** Opening DATA PROVIDED block **

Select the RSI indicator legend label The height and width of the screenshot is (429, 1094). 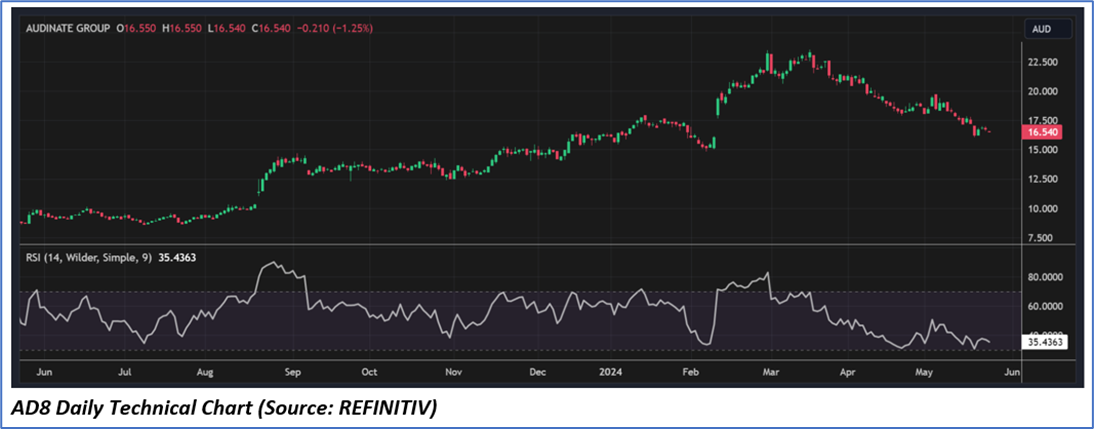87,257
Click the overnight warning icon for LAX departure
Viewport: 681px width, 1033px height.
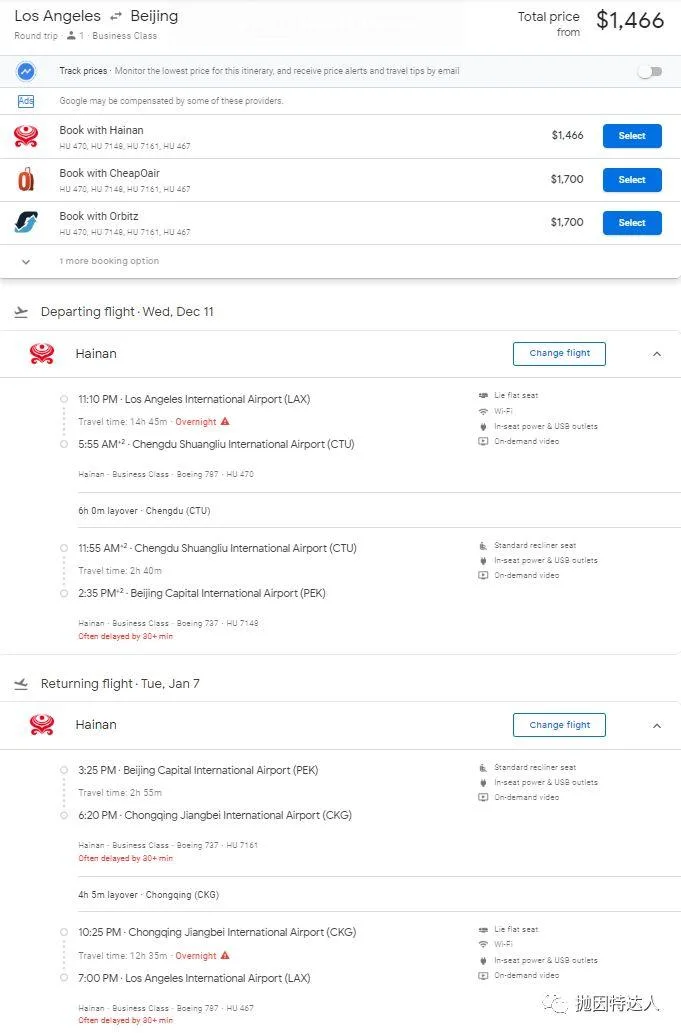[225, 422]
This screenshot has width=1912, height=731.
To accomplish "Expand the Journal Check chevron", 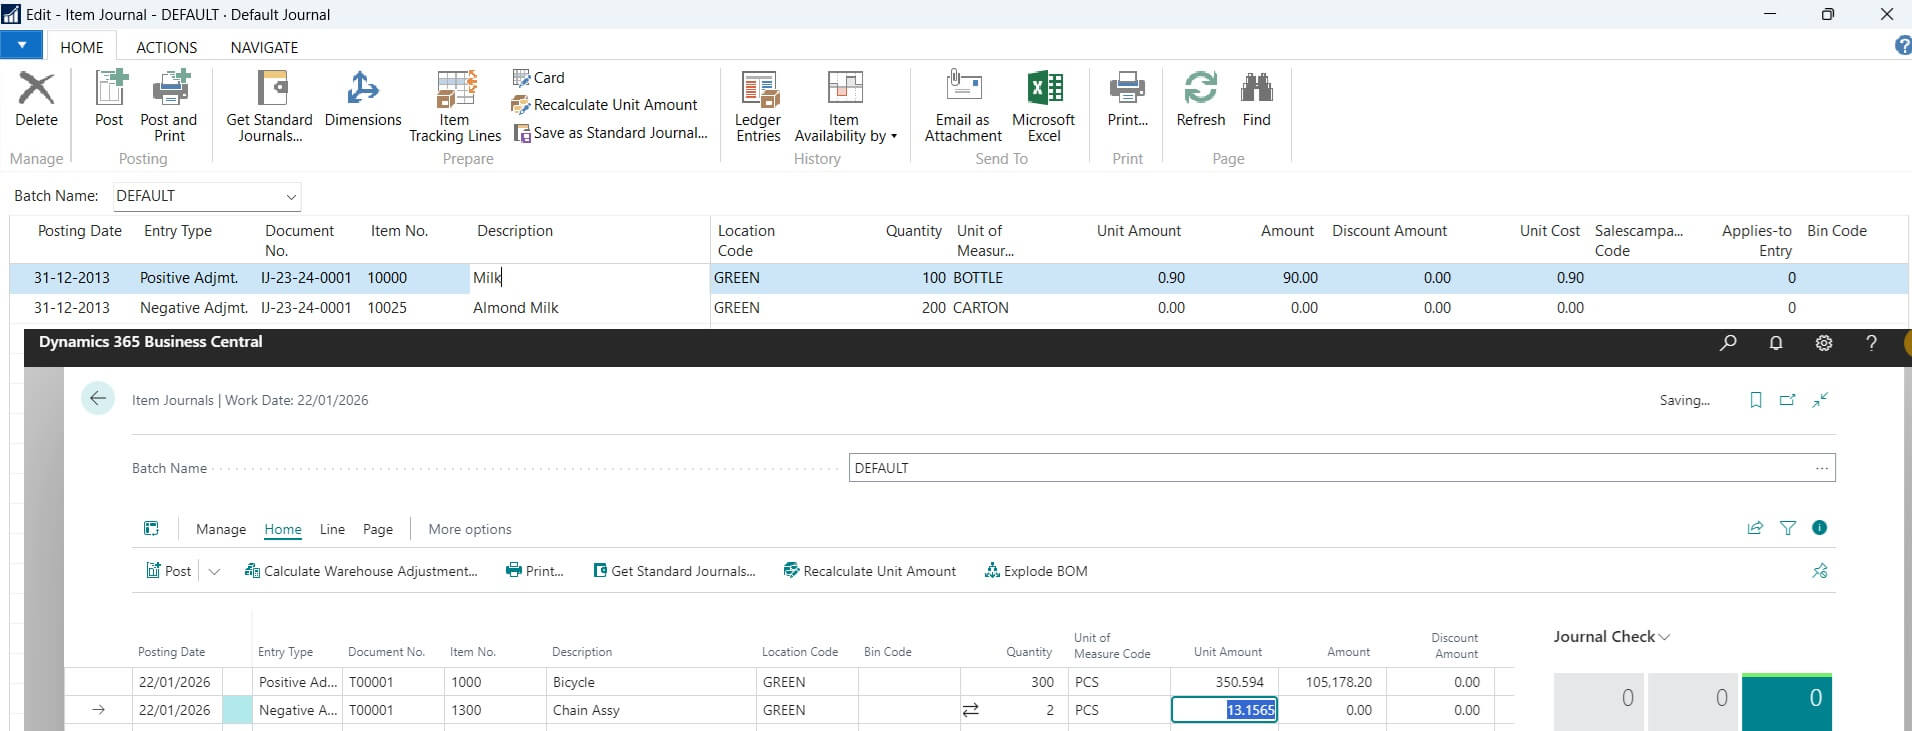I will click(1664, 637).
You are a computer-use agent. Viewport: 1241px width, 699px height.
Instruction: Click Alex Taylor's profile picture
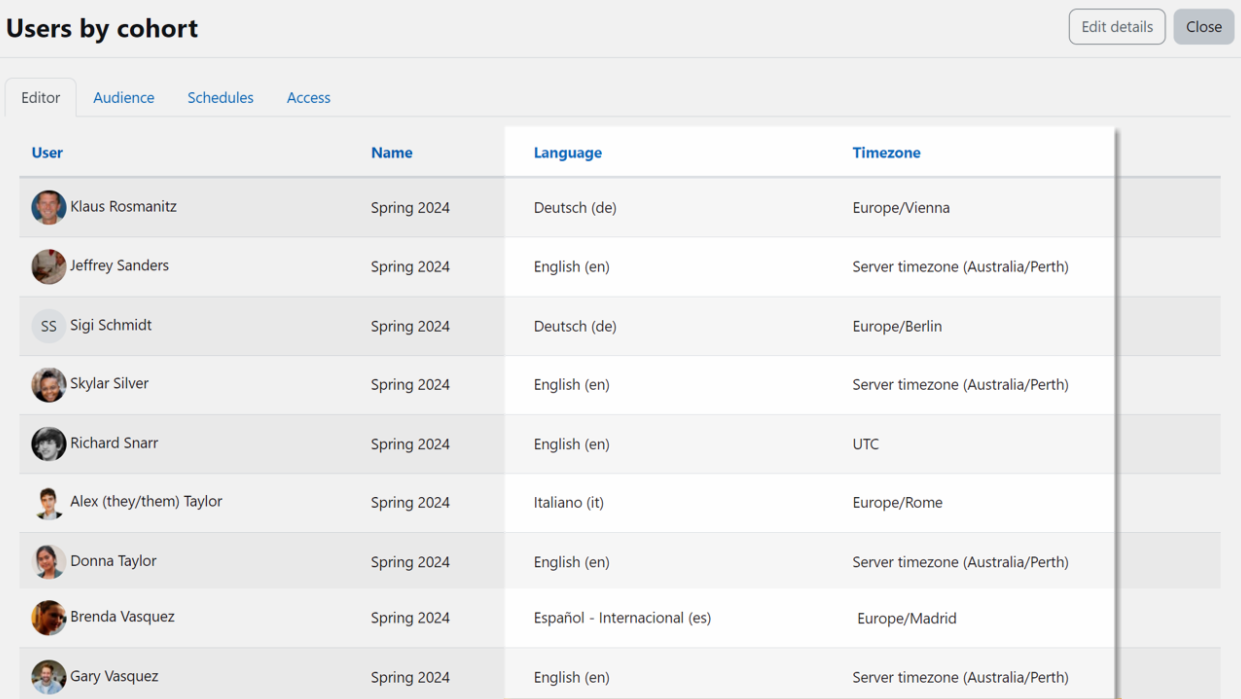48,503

** Closing DATA PROVIDED block **

WHAT IS BEING ASKED |
The response should be the lines from the one containing "Instruction: Click Alex" through the final line of the records, reproduced exactly and with every picture left out.

TASK ANSWER |
Instruction: Click Alex Taylor's profile picture
48,503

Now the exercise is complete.